» **PASSAGE TO READ**:
MistletoeBUTNOwine · 06/05/2015 19:55

Sorry posted too soon.
Singing.

Thanks for any tips to help me/him get a bit more organised!

OP posts:
rootypig · 06/05/2015 20:01

You needing a break is plenty of reason to stop night feeds. A 16 month old doesn't need to feed at night and may actually be happier sleeping through.

The routine you have sounds fine, you just need bite the bullet and realise the last part of it is him going to sleep in his cot Grin. So you need to gently communicate to him that that's what's going to happen. He needs to understand that that's what you expect when you put him in there, and that it's ok to do it because he's safe. Some variation of putting him down, soothing lights / music and you staying, leaving when he's calm, going in to reassure him, and leaving, is what will help him to understand. Same time every night is key imo, babies might not tell the time, but they sure as hell seem to know it.

Are you at home with him? Cut out late naps entirely - with DD, I worked out that sleep after 3.30 messed up her bedtime, so I drew the line. If she wasn't down in time, she wouldn't nap. If she goes down late, I wake her.

Hillijx · 07/05/2015 10:39

My 17 month never seems sleepy at bedtime yet we put her down and she goes to sleep so I think she hides it well, she will sometimes chat in her cot for a while but is asleep by 7. She has a nap at midday and isn't a terribly sleepy child. I think your routine sounds good, you just need to finish it off with the cot. Maybe spend the first week sitting in there with him until falls asleep and gradually move out over the days. Only cuddle at night waking or rub back, anything to sooth that isn't breast? We use the music on the monitor so that when she wakes we can put it on and it normally sends her back to sleep. Don't feel bad about wanting a break, I dont think I could manage 16 months of night feeds, you must want a good straight 8hrs sleep by now!! Good luck

Allyouneedispug · 07/05/2015 22:52

DS is just under 16 months and, like rooty, id agree that consistency is key, especially for bed time. It takes a few weeks to implement and you have to be strict, but you'll really feel the benefit when you get a decent night's sleep.

» **EXERCISE TASKS**:
• a. Copy the forum thread on toddler sleep from "DS is just under" up to and including "decent night's sleep.".
• b. Answer these from the forum thread on toddler sleep:
(i) After what time did rootypig find that sleep messed up DD's bedtime?
(ii) By what time is Hillijx's 17-month-old asleep?
(iii) How long does Allyouneedispug say it takes to implement consistency?

» **STORED DATA**:
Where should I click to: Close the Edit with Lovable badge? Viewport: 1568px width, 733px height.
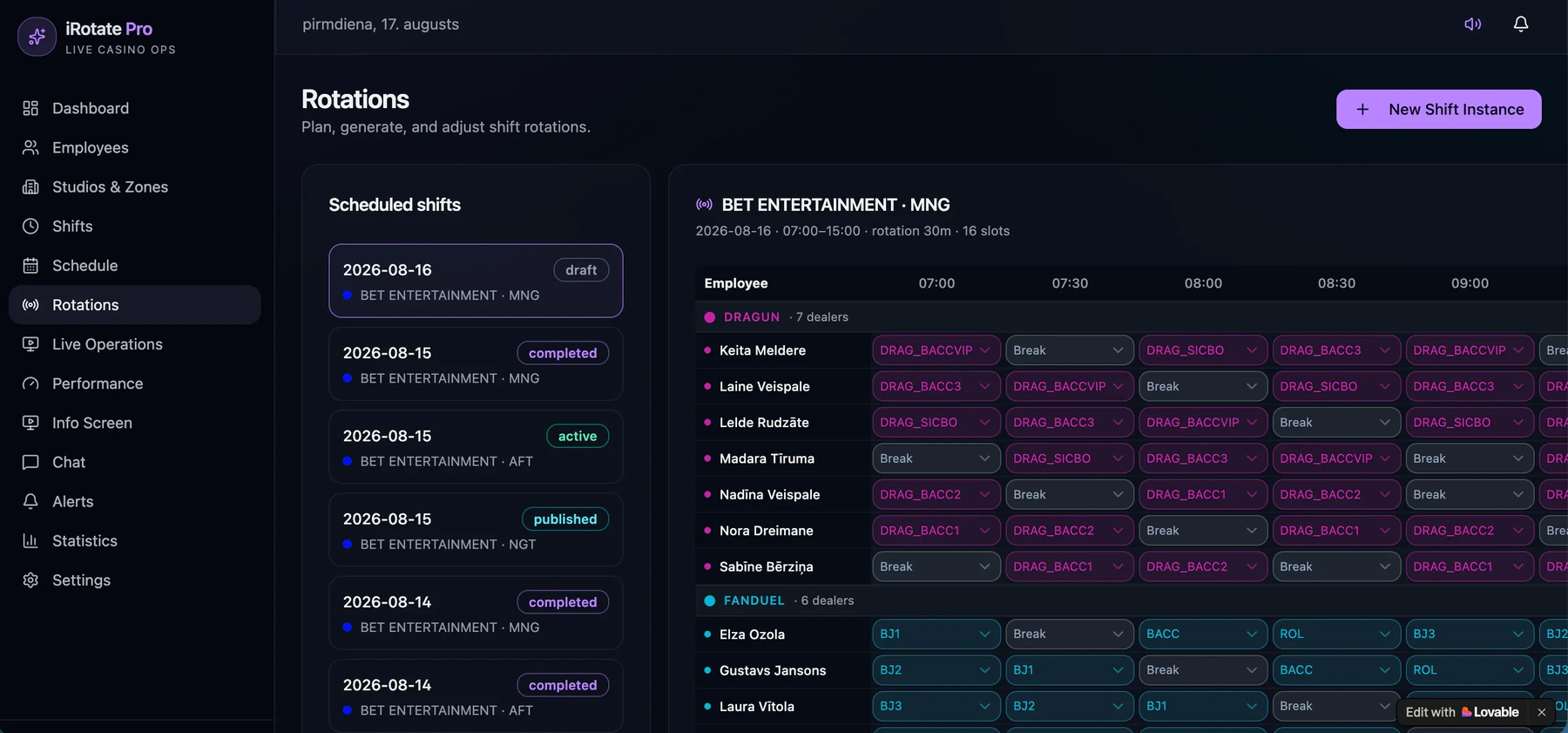point(1541,712)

» **ANSWERS FOR THIS EXERCISE**:
• a.
DS is just under 16 months and, like rooty, id agree that consistency is key, especially for bed time. It takes a few weeks to implement and you have to be strict, but you'll really feel the benefit when you get a decent night's sleep.

• b.
(i) 3.30
(ii) 7
(iii) A few weeks